At the Daily Beast Leon Dische Baker writes of the Islamophobes’ Islamophobe, Pastor Terry Jones: “His symbolic struggle against radical Islam is actually a tangible struggle against his own obscurity.”

Meanwhile, aside from the depths of his psyche, the origins of Reverend Jones’s Islamophobia surprise. In another Daily Beast article, Baker wrote:

“Islam is not going to back down!” [Pastor Jones] warned. “As the people in Germany know.” Several voices in the front row shouted enthusiastic “yeahs” in response, and their accents were German. There are nine German emigrees at Dove Outreach, two of whom are pastors. Terry Jones himself spent 30 years in Cologne, as a missionary and church leader. When he returned to the U.S. amid accusations of financial and labor abuses, a small German contingent followed him. They brought baggage: a deep aversion to everything Islamic.
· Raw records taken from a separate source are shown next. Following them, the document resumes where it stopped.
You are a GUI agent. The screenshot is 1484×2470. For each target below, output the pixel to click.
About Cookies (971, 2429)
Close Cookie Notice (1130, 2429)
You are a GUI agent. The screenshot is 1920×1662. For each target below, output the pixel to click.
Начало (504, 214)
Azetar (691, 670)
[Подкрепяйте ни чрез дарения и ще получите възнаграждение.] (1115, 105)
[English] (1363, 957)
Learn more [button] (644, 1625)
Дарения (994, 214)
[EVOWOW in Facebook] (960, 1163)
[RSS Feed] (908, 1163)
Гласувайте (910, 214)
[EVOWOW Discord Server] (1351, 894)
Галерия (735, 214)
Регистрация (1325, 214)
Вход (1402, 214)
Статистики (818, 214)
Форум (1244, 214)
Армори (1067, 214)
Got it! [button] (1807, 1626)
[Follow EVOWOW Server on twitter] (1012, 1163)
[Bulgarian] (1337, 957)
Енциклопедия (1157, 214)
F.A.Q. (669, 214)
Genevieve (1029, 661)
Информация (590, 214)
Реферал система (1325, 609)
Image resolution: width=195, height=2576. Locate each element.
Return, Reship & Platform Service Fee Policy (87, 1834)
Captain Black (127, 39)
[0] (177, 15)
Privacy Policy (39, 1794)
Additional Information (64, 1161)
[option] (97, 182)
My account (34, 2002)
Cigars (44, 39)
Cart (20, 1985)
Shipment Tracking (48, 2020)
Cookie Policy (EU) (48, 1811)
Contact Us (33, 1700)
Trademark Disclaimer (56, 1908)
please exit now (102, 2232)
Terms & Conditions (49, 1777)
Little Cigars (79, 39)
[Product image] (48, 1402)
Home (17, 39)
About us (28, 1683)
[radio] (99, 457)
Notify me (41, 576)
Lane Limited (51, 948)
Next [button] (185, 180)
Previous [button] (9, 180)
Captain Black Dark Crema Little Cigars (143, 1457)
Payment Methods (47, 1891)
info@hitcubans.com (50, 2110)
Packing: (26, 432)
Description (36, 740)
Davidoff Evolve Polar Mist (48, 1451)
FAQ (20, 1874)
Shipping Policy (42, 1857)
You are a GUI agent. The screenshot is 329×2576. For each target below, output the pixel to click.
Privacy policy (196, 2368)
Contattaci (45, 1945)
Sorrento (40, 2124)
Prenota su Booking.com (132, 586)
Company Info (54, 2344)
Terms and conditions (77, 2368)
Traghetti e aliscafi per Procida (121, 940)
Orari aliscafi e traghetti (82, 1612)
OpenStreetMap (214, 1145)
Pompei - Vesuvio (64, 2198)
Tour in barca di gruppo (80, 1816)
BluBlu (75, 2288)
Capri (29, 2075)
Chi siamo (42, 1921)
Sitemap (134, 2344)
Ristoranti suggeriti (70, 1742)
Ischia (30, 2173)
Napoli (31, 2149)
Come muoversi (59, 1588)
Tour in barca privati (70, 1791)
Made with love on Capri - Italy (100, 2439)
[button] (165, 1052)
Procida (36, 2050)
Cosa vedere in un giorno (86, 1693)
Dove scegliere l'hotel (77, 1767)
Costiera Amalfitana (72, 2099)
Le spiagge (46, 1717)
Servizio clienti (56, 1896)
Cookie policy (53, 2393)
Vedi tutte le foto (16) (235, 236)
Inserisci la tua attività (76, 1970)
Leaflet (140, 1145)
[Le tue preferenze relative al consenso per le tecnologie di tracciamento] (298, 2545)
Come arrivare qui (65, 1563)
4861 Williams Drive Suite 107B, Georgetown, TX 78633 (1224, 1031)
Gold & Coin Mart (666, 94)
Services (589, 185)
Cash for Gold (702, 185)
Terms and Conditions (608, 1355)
“Our campaign against Islam started in Germany,” the pastor’s son Luke, 29, assured me in a thick West German accent. He wouldn’t specify what forms the campaign took there. Like other members of Dove Outreach, Luke comes from Cologne. More specifically, he stems from the Kalk district of the city—an area with a large Turkish population.

There are two ways to take this: relief that Pastor Jones’s Islamophobia is not home-grown; dismay that he’s proved such a hospitable host for an infection that’s seen its worst outbreak in the United States.